Also on my floor is Body Bereft, a book of amazing poems by Antjie Krog, the Afrikans poet and journalist. So is her profound non-fiction account of her experience covering the Truth and Reconciliation Committee, Country of My Skull, a book that is so forthright about the country’s suffering and her own that it is hard to read. She confronts her background as an Afrikaner, and as a poet writing in Afrikans: “How do I live with the fact that all the words used to humiliate, all the orders given to kill, belonged to the language of my heart?” This is a poet’s cry for the beloved language. I have read and admired Krog’s work for years, moved by her ability to voice the South African experience from the inside out, as only a poet can. I not only heard her speak in Cape Town, but ran into her in person. We talked poetry for a few minutes and I worked up my courage to hand her a book of my poems, which she graciously received.

The Word from the Times
To experience empathy for someone who has committed terrible acts against other human beings…puts one in a strangely compelling and confusing relationship with the perpetrator.
—Pumla Gobodo–Madikizela
The ghost in my essay is that of my father, a refugee from the Shoah. In life he was constantly scanning the horizon for the next Hitler. My father loved his New York Times—read it every day. He often wrote outraged letters to the editor about some injustice that enflamed him. Sometimes his letters got published. Then everyone in the family would receive a proud note in his angular hand, clipped to a Xerox of his printed letter. My father would be pleased that it was the Sunday New York Times which rang the bells of synchronicity so loudly for me on the Ides of March. There, in the Sunday Review, was an opinion piece by Antjie Krog about precisely what my essay struggles with—the problem of evil and forgiveness. She writes about the very same Eugene de Kock who is the subject of Gobodo-Malikezela’s book on my floor, the one who led an apartheid era death squad, a truly evil man, who in the context of the Truth and Reconciliation Commission became a much more complicated figure. The catalyst for Krog’s piece is that he has just been paroled after twenty years in prison. Krog writes:
As a reporter covering the often heart–rending hearings in the 1990s, I watched de Kock calmly correct facts, expose lies and name superiors who then quickly had to apply for amnesty themselves. He became the polygraph machine of the commission. Without him the “truth” part of the T.R.C. would have been sorely lacking… 
With his intimate knowledge of apartheid–era security agencies, he began to assist victims in finding the remains of loved ones. He provided answers and pointed to the places where bodies could be found. Mr. de Kock openly confessed his regret directly to victims and admitted that nothing could redeem him.

### Given data:
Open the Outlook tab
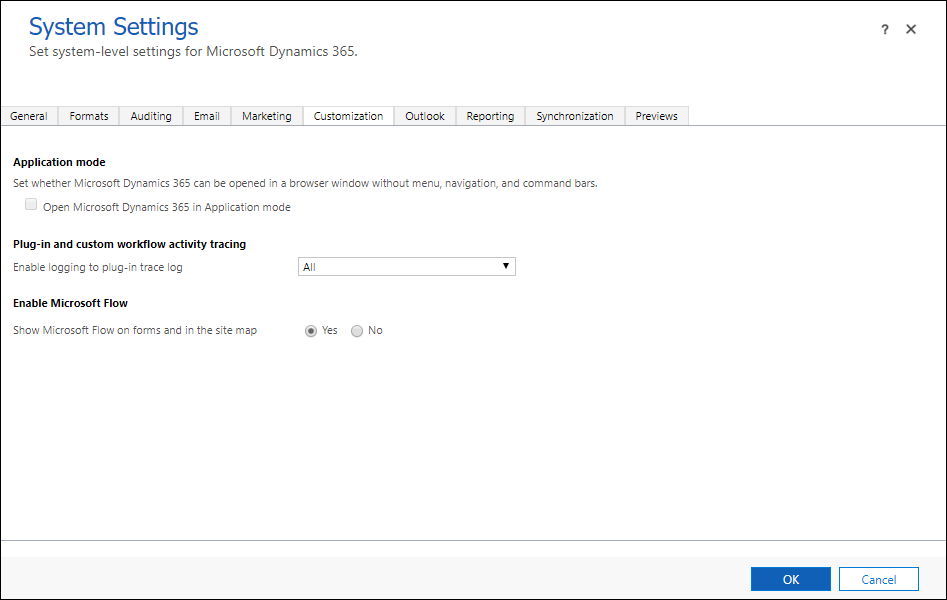Image resolution: width=947 pixels, height=600 pixels. 424,115
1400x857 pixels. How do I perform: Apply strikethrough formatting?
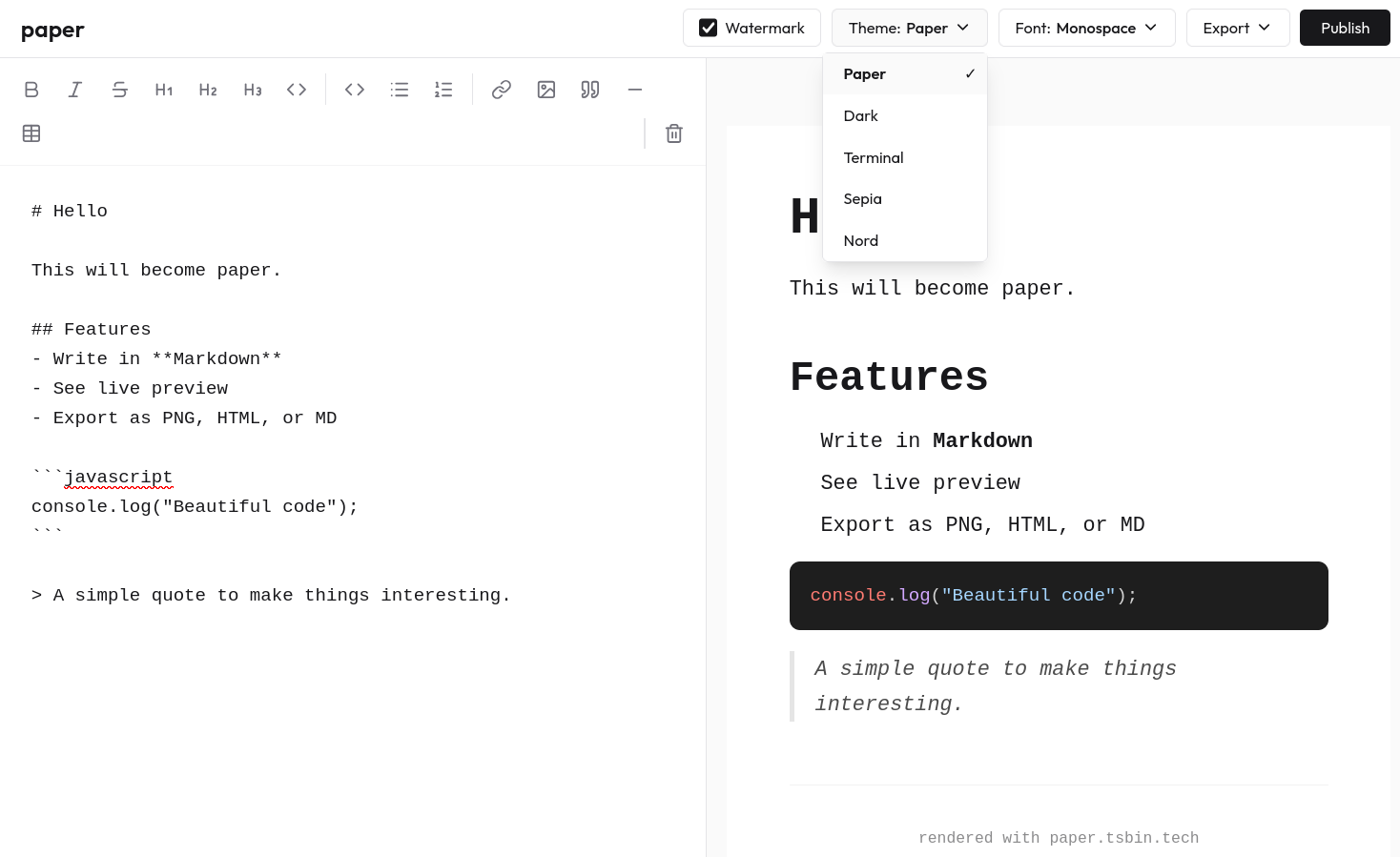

### Your tasks:
#1 Answer the following from the essay excerpt, one line each:
(a) What is the title of Krog's non-fiction account of covering the Truth and Reconciliation Committee?
(b) Whose ghost is in the writer's essay?
(c) How long was de Kock in prison before his parole?
#2 Decide whether each statement agrees with the essay excerpt. Answer yes or no and quote the words that settle it.
(a) The writer gave Krog a book of poems.
(b) Krog's opinion piece appeared in a weekday edition of the newspaper.
(c) De Kock helped victims locate the remains of loved ones.
#3 Translate this sentence from the essay excerpt into Spanish: "He often wrote outraged letters to the editor about some injustice that enflamed him."

### Solution set:
#1
(a) Country of My Skull
(b) The writer's father, a refugee from the Shoah
(c) Twenty years

#2
(a) Yes: "I worked up my courage to hand her a book of my poems, which she graciously received."
(b) No: "There, in the Sunday Review, was an opinion piece by Antjie Krog"
(c) Yes: "he began to assist victims in finding the remains of loved ones."

#3 A menudo escribía cartas indignadas al director sobre alguna injusticia que lo enardecía.